◆ Exercise goal ◆
Restrict the output to the lines below starting at the one that contains "Task: Tap the number 7 key" and ending at the one that contains "You are a computer-use agent. Viewport: 1051px", and restate them word for word, both ends included.

===============

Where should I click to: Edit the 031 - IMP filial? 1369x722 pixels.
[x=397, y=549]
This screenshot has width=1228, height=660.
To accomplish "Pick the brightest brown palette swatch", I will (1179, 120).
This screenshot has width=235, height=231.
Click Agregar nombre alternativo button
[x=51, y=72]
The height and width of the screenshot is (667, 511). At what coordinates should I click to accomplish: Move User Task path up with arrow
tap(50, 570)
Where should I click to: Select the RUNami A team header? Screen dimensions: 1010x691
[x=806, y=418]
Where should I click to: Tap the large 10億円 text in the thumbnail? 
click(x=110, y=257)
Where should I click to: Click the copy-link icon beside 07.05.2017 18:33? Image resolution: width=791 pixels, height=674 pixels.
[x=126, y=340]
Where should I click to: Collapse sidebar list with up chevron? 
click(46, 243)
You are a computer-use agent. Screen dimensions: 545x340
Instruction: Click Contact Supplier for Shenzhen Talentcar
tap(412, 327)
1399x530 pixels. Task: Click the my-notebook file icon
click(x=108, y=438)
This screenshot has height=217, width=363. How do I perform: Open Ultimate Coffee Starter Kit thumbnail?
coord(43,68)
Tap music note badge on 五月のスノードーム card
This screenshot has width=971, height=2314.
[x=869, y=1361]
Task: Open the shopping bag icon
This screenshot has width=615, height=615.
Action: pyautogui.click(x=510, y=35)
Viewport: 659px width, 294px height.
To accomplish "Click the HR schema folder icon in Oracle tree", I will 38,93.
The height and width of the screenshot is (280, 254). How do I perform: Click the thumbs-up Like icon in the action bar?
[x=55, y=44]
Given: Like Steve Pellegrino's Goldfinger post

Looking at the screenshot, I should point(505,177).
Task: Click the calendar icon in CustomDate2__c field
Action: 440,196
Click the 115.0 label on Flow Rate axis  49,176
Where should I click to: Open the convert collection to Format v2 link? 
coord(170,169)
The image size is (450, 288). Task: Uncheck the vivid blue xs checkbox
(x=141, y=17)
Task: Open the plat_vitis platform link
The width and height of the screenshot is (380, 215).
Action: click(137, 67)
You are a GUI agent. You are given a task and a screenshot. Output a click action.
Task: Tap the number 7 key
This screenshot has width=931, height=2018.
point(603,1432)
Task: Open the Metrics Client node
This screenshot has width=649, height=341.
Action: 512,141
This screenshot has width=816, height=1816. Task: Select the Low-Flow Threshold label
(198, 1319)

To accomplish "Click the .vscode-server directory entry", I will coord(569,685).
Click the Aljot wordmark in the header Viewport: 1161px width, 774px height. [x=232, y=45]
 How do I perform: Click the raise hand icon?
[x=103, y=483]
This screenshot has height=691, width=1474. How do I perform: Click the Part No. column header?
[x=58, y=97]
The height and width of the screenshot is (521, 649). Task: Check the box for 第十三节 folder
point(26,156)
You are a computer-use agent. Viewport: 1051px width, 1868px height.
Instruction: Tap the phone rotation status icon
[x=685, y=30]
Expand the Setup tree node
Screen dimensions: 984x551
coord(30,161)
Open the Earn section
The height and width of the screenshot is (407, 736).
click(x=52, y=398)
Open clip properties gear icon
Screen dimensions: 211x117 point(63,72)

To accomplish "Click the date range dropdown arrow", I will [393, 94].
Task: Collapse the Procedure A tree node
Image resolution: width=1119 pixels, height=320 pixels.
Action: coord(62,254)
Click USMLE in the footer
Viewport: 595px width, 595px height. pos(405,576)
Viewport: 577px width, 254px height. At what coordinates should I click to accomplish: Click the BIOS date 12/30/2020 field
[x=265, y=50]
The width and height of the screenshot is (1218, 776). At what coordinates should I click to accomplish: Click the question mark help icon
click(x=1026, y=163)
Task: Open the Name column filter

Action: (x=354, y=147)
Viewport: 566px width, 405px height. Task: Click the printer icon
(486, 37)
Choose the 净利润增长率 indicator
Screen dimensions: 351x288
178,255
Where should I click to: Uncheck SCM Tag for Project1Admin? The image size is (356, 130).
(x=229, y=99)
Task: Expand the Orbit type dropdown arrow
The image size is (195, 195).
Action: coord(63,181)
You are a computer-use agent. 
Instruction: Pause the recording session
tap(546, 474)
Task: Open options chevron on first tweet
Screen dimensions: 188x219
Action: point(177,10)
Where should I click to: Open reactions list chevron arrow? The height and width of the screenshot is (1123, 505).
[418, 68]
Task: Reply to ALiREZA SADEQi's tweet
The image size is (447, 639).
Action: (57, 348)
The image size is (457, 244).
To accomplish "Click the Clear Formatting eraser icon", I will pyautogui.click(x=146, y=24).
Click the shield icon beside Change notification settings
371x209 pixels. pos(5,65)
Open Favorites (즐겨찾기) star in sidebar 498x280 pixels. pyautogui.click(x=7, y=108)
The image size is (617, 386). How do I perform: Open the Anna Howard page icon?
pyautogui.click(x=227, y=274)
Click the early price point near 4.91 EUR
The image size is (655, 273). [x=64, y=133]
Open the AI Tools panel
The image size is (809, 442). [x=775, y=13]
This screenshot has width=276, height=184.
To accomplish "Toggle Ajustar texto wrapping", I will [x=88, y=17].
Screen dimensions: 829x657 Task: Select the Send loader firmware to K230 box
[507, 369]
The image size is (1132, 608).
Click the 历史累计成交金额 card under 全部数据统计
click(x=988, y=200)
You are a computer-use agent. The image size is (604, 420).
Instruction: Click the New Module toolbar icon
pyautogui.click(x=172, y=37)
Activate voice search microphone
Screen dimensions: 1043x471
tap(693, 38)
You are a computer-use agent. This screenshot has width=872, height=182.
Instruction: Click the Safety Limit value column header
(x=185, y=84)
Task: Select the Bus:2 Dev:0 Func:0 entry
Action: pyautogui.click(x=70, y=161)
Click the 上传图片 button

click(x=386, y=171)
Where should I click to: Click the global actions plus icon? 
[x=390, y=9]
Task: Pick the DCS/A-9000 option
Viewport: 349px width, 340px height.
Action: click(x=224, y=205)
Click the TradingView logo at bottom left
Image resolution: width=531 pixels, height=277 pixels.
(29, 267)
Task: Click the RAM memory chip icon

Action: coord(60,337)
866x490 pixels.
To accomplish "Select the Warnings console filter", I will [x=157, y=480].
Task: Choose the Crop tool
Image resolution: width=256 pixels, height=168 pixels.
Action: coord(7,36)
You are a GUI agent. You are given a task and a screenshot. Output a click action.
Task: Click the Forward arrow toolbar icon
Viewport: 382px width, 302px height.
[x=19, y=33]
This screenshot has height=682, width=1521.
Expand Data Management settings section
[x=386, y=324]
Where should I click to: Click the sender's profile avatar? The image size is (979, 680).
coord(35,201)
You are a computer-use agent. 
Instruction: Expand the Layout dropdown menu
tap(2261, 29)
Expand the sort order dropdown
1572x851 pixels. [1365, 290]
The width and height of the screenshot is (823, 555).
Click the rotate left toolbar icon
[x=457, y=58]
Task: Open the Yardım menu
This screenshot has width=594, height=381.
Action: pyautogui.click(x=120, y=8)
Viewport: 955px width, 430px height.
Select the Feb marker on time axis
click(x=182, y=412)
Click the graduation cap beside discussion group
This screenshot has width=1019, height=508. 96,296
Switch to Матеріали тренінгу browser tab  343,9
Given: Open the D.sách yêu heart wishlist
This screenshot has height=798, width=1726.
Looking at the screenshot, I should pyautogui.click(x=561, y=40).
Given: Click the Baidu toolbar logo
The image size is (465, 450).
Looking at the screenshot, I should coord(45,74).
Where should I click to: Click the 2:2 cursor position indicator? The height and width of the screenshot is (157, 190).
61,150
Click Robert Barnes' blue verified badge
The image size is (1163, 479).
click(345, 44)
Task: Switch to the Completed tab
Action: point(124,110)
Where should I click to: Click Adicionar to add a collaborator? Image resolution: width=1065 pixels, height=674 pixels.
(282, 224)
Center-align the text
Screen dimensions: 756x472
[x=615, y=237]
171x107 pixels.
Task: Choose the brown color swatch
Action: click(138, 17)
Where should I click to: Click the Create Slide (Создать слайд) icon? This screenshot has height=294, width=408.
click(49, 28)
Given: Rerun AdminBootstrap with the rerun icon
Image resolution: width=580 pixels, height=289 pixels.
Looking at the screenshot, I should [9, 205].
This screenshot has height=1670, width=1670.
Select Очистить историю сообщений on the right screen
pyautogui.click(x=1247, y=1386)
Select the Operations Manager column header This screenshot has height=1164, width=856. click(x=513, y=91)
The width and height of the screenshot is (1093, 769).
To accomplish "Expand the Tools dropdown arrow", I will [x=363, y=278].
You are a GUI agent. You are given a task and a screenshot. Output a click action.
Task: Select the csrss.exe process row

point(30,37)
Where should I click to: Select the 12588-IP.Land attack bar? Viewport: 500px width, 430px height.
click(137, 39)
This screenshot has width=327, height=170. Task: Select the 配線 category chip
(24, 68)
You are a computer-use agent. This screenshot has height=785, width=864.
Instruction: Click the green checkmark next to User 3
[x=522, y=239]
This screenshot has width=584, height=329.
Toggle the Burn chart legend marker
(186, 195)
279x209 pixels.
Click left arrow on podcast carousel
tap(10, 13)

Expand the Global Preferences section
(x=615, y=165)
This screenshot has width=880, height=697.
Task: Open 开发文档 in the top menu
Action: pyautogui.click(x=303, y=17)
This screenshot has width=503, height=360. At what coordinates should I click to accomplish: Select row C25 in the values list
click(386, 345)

===============

◆ Solution for this exercise ◆
Task: Tap the number 7 key
This screenshot has width=931, height=2018.
point(603,1432)
Task: Open the Metrics Client node
This screenshot has width=649, height=341.
Action: 512,141
This screenshot has width=816, height=1816. Task: Select the Low-Flow Threshold label
(198, 1319)

To accomplish "Click the .vscode-server directory entry", I will coord(569,685).
Click the Aljot wordmark in the header Viewport: 1161px width, 774px height. [x=232, y=45]
 How do I perform: Click the raise hand icon?
[x=103, y=483]
This screenshot has height=691, width=1474. How do I perform: Click the Part No. column header?
[x=58, y=97]
The height and width of the screenshot is (521, 649). Task: Check the box for 第十三节 folder
point(26,156)
You are a computer-use agent. Viewport: 1051px width, 1868px height.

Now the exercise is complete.